В 1897 г. начался поиск идей по поводу облика памятника. С этой целью были отправлены письма почетным лицам с просьбой изложить свои соображения относительно внешнего вида монумента и его символического наполнения. В список адресатов попали генерал-майор И.И. Мазан, полковники П.П. Бурсак, А.Е. Кухаренко, В.С. Скакун, М.П. Бабыч и Л.Я. Вербицкий, войсковые старшины Ф.В. Соляник-Красса и М.И. Посполитаки, надворный советник П.С. Косолап, сотник В.И. Толстопят, хорунжий Е.И. Посполитаки4. Из 11 человек ответ был получен от двух – генерал-майора, атамана Екатеринодарского отдела Ивана Ивановича Мазана и есаула, художника, преподавателя правописания и каллиграфии в Кубанском Мариинском женском училище Петра Сысоевича Косолапа.

Первый предложил поставить на четырехугольный пьедестал «запорожца с непокрытой головой, несущего в обеих руках блюдо и на нем хлеб, соль и грамоту», дарованные императрицей Екатериной II на пожалованную землю и новоселье. Четыре стороны пьедестала должна были украсить песня «Ой, годи ж нам журытыся», барельеф, изображающий море и берег Тамани, чертеж подаренной земли, год, месяц и число прибытия запорожцев5. В случае высокой стоимости памятника И.И. Мазан предлагал поставить обелиск наподобие тому, который был открыт в Екатеринодаре в память 200-летнего юбилея Кубанского казачьего войска.

Потомственный казак П.С. Косолап в своей записке рекомендовал на постаменте разместить бронзовую фигуру «типичного запорожского казака во всем боевом вооружении того времени, выходящего из лодки, ступивши одной ногой на берег, другая же еще находится на борту лодки; в одной руке держит знамя екатериновских времен, а другая рука должна лежать на груди, изображая этим благодарность Богу; при этом голова и глаза немного приподняты вверх»6. Лодку должны были украшать пушка, якорь, канат и бандура, «которая была постоянной спутницей казаков и служила им утешением в печалях, радостях и весельях»7. Для отражения особенностей местности П.С. Косолап предлагал к постаменту в виде полуострова Фанагория добавить разбитую колонну в коринфском стиле. В память о доблестном участии черноморских казаков в войне против Турции в нижней части постамента рекомендовалось поместить сломанное турецкое знамя и пушку без лафета. Среди надписей значились «Тамань», «1792 год. 25 августа», тексты грамоты Екатерины II и донесения полковника Саввы Белого войсковому судье Антону Головатому о благополучном прибытии флотилии к таманскому берегу. Вся эта скульптурная композиция должна была стоять на гранитном пьедестале в окружении старинных пушек, соединенных цепями.

**Исходные данные:**
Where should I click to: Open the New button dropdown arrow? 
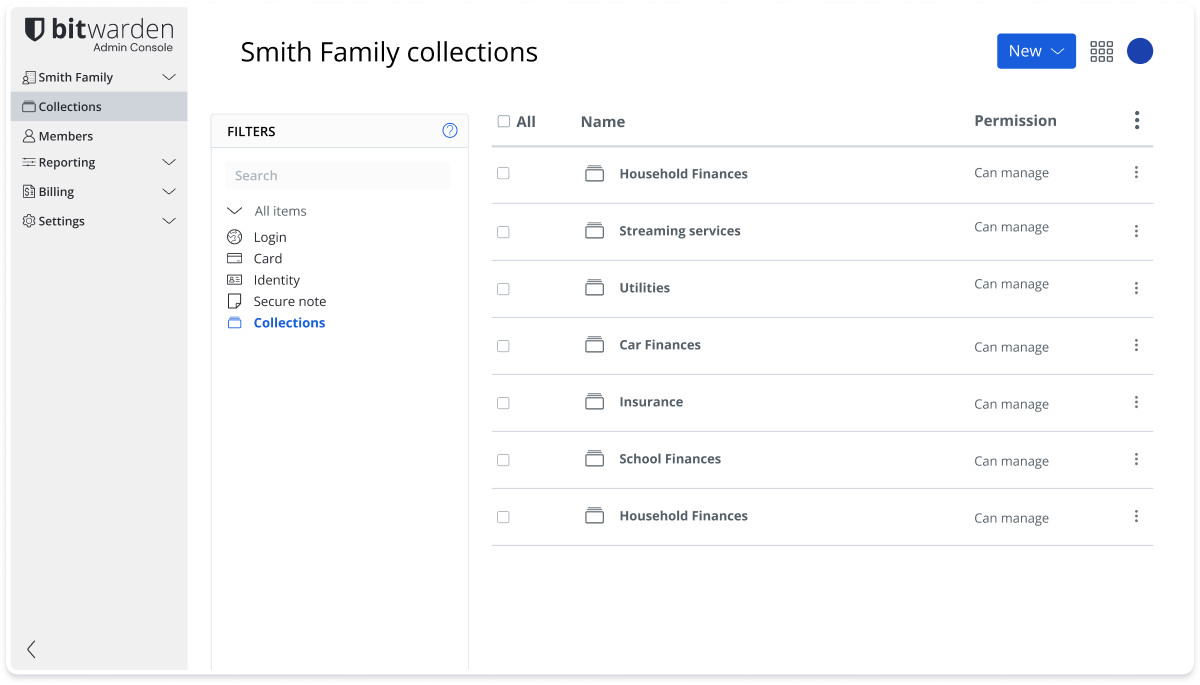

**Что сделать:**
1: По тексту об облике памятника ответьте на вопросы:
(a) Скольким людям отправили письма и от скольких из них пришел ответ?
(b) Что, согласно предложению И.И. Мазана, запорожец должен был нести на блюде?
(c) На каком пьедестале и в каком окружении, по замыслу П.С. Косолапа, должна была стоять вся скульптурная композиция?
2: Определите, согласуются ли утверждения с текстом об облике памятника:
(a) Поиск идей для облика памятника начался в 1897 году.
(b) П.С. Косолап предлагал сделать фигуру казака мраморной.
(c) На случай высокой стоимости памятника И.И. Мазан предлагал поставить обелиск.
3: Напишите следующую часть текста об облике памятника, начиная после его последнего предложения.

**Результаты заданий:**
1:
(a) Письма отправили 11 людям, ответ пришел от двух.
(b) Хлеб, соль и грамоту.
(c) На гранитном пьедестале в окружении старинных пушек, соединенных цепями.

2:
(a) Да: «В 1897 г. начался поиск идей по поводу облика памятника».
(b) Нет: «рекомендовал на постаменте разместить бронзовую фигуру».
(c) Да: «В случае высокой стоимости памятника И.И. Мазан предлагал поставить обелиск».

3:
Как видим, в отличие от проекта И.И. Мазана, где акцент был сделан на преклонении перед Екатериной II и ее решением, П.С. Косолап предпочел отразить в памятнике героизацию подвига самих черноморцев, вступивших с Божьей помощью на землю, дарованную им за военные заслуги и доблесть. Эта идея больше понравилась свободолюбивому казачеству, и к ее реализации приступили после того, как в приказе Кубанскому казачьему войску от 28 октября 1898 г. было объявлено о начале подписки на создание памятника. Войсковой штаб разослал 523 подписных листа во все станицы, хутора, войсковые учреждения, строевые части, льготные полки и батальоны1.

Ни И.И. Мазан (ум. в 1901), ни П.С. Косолап (ум. в 1910) не увидели открытия памятника, поскольку сбор средств и само создание монумента заняли много времени. По подсчетам областного архитектора, воплощение в жизнь проекта П.С. Косолапа должно было обойтись в 15 тыс. руб., что, по мнению наказного атамана Я.Д. Маламы, было слишком большой суммой. Побывав в 1901 г. на Кавказской юбилейной выставке сельского хозяйства и промышленности в Тифлисе, он решил обратиться к владельцу Паровой фабрики цементных и мозаичных изделий в Батуми Н.С. Фандееву с предложением изготовить монумент из более дешевого бетона. С 1901 по 1902 гг. велась переписка между Кубанским областным правлением и Н.С. Фандеевым2, в результате которой стоимость изготовления памятника удалось снизить с 5 до 2,5 тыс. руб. Поскольку к 1902 г. общественностью было собрано 2 583 руб. 95 коп., Войсковой штаб рекомендовал сделать заказ на батумской фабрике. В последних письмах Н.С. Фандеев просил доставить ему для образца одежду и вооружение казака, а также приблизительный эскиз памятника художника П.С. Косолапа. Была составлена и окончательная смета на 2 570 руб., из которых 70 руб. должны были уйти на оплату составления проекта. Велись ли дальнейшие переговоры с Н.С. Фандеевым – неизвестно, но уже в 1903 г. войсковой штаб поручил продолжить работу по детальной разработке памятника запорожцам художнику-скульптору Б.В. Эдуардсу, трудившемуся в это время над монументом Екатерине II в кубанской столице.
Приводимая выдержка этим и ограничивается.